Returning to the US
Russian Customs Regulations
Upon departure, you will be required to complete and submit a departure customs declaration, together with your original entry declaration (if you completed one and had it stamped). All items of value (jewelry, musical instruments) that were declared on your original form should be listed on your departure declaration as well. If you do not have a stamped entry declaration, you will be allowed to take no more than $3,500 cash with you when you leave. Amounts in excess of that can be confiscated at the border.
Purchases made in Russia
Be wary of antiques and artwork! Any article that could appear old to the customs service, including icons, samovars, rugs, books, musical instruments, and other antiques must have a certificate indicating that they have no historical value [Note: “old” and “antique” in Russian customs laws generally mean items made or published before 1961.] These certificates may be obtained from the vendor, if the item was purchased at a store licensed to sell to foreigners, or from the Ministry of Culture.
It can take several months to obtain such certificates from the Ministry of Culture, so you should begin the process several months ahead of your departure if you have any questionable items.
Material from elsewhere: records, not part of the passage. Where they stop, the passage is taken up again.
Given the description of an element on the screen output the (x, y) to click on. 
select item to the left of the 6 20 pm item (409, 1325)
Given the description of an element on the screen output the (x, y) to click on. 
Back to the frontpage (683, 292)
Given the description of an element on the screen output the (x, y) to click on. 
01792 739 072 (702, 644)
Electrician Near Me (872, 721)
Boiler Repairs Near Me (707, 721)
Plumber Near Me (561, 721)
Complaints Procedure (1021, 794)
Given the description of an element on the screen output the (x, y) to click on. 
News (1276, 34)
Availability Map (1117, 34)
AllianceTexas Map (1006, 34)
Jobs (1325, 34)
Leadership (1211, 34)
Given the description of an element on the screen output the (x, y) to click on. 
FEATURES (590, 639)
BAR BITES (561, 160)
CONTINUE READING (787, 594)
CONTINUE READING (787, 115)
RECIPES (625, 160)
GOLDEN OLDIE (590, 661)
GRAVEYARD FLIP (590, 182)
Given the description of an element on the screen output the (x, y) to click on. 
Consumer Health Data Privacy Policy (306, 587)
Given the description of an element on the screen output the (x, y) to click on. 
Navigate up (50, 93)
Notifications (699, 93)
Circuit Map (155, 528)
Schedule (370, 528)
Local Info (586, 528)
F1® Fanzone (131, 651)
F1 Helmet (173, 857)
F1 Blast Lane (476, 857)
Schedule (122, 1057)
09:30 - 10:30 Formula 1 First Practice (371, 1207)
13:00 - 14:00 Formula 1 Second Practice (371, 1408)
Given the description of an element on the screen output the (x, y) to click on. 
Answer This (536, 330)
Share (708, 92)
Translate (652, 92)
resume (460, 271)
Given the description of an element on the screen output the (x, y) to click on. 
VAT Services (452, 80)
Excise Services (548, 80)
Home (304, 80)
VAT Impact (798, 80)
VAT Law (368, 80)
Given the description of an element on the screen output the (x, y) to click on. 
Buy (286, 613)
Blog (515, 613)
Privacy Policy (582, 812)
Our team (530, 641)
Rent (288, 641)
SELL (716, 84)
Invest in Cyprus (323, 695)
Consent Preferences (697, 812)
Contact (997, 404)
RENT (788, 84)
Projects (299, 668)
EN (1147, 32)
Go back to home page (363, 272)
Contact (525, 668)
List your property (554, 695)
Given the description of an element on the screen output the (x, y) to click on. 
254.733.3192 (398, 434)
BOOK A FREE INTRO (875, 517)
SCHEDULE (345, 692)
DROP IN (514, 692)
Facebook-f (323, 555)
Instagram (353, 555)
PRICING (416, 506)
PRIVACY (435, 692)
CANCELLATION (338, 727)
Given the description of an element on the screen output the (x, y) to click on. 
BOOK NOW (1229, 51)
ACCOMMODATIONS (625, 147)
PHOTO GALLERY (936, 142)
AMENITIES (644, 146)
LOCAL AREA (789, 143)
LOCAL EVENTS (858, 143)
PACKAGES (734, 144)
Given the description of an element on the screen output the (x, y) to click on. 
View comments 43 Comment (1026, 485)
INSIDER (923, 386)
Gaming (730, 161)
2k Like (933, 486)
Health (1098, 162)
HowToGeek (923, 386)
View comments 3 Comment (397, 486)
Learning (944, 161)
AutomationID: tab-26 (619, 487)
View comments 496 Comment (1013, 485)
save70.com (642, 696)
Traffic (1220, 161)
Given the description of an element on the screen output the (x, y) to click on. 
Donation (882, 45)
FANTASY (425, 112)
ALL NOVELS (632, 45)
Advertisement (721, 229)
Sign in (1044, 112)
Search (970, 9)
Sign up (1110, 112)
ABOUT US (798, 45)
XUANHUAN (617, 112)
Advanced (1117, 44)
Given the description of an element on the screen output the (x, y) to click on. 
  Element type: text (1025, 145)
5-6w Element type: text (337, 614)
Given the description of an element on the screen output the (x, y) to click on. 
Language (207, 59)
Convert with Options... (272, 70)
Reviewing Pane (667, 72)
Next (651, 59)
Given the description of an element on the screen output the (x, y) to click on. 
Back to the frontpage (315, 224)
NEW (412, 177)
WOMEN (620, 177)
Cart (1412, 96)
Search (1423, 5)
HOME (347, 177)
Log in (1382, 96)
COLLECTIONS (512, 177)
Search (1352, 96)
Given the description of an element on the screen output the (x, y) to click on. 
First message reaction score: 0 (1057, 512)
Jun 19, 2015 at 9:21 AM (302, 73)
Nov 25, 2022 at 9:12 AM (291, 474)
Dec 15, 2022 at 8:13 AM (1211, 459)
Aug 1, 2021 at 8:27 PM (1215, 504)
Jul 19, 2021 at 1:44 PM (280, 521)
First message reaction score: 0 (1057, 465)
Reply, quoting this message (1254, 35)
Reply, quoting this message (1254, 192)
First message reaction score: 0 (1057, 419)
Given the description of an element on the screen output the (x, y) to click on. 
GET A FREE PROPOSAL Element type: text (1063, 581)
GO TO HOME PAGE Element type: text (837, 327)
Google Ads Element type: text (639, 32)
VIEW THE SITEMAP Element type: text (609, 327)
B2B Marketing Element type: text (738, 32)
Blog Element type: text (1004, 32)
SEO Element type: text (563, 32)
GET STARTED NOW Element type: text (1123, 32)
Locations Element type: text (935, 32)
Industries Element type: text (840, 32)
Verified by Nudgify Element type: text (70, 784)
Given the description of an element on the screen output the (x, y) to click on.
Often a duty of up to 100% must be paid.
Russian law allows each departing passenger to legally leave the country with two liters of alcohol (3 regular-sized bottles of vodka). However, you should note that U.S. Customs laws only allow arriving passengers to carry one liter of alcohol into the country.
Failure to follow customs regulations may result in confiscation of the property in question at the border. Please also note that Russian customs laws are known to change frequently and that certain other restrictions may or may not be in place by the time you are ready to leave Russia.